Observability across OpenShift cluster boundaries with Distributed Data Collection

September 26, 2023Benedikt Bongartz

In today's increasingly distributed system landscape, ensuring comprehensive application observability has become a difficult task, especially when machines and clusters are geographically dispersed. In this blog post, I'll address the complexity of this challenge and outline possible solutions using Red Hat OpenShift Distributed Tracing Data Collection (Documentation) 2.8. Cost comparison between self-hosted and SaaS solutions is not discussed here because it depends on the team size, expected data, and other factors.

What is Red Hat OpenShift Distributed Tracing Data Collection?

Red Hat OpenShift distributed tracing includes a new product for trace and observability data collection. This product is currently available as a Technology Preview, which means users can already install and try it while it is being developed and tested. We are adding more functionality every day. In the current version, 2.8, we support collecting distributed tracing data; we are also adding the ability to collect OTLP metrics in the upcoming 2.9 release.

The product itself is based on the OpenTelemetry project and consists of a specification, provided SDKs, and various collector components, making it ideal for observability data collection in distributed systems.

Why based on OpenTelemetry?

OpenTelemetry, an incubating CNCF project since 2019, is a powerful open source observability framework that standardizes the collection, aggregation, and export of telemetry data from various sources, enabling comprehensive visibility into the health, performance, and behavior of distributed applications and systems. Due to the specification and modular structure of the OpenTelemetry collector and the adaptation of various vendors, OpenTelemetry is perfectly suited for the correlation of logs, metrics and traces, as well as collection of vendor-neutral data.

Why cross-cluster observability?

Creation of dedicated observability clusters to store and analyze telemetry data from multiple clusters offers several advantages and is often essential when operating many edge (especially far edge) clusters. However, opting for and running such a solution is affected by various factors.

When you store telemetry data in a single cluster, you get a comprehensive view of the health, performance, and behavior of your infrastructure. Especially when clusters are communicating with each other, this unified view enables the identification of patterns, correlations, and anomalies across clusters, allowing for effective troubleshooting and optimisation. Transferring this data to a central location using a vendor-neutral data collection suite not only makes the lives of administrators and developers easier, it also simplifies future migrations.

Storing telemetry data in a single cluster might have some disadvantages: Such a setup introduces a single point of failure. Data privacy and compliance requirements, multiplied by the volume of incoming data, might demand more complex traffic and access management. As the infrastructure grows, scaling a single observability cluster to handle the increased data load and resource demands might become challenging.

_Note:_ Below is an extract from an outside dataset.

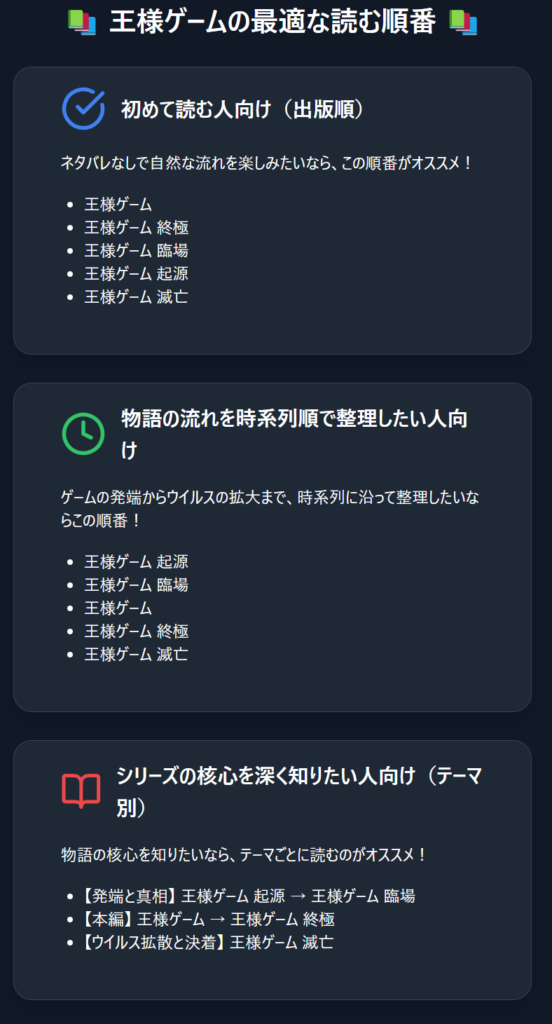Click 王様ゲーム 滅亡 in the publication-order list
This screenshot has width=552, height=1024.
(137, 296)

Since OpenTelemetry allows subsequent migration between its own observability cluster and various third-party providers, I'll focus on the OpenShift solution here.

If you prefer video content to learn more about OpenTelemetry and see examples of setting up an observability environment, check out the presentation Observability at the edge: Monitoring edge environments at scale from the Red Hat Summit 2023 conference.

How to configure a telemetry toolchain

In the following sections, I'll describe how to use Red Hat OpenShift Distributed Tracing Data Collection to send telemetry data from a remote cluster and receive it securely in the desired observability cluster. For simplicity, I'm focusing here on the transmission and storing of trace data.

The following graphic shows two clusters having a separate observability namespace. In the observability cluster, an OpenTelemetry collector is operated there as a receiver and made publicly available by OpenTelemetry Operator. In remote Cluster 1, an OpenTelemetry collector is operated in the gateway mode.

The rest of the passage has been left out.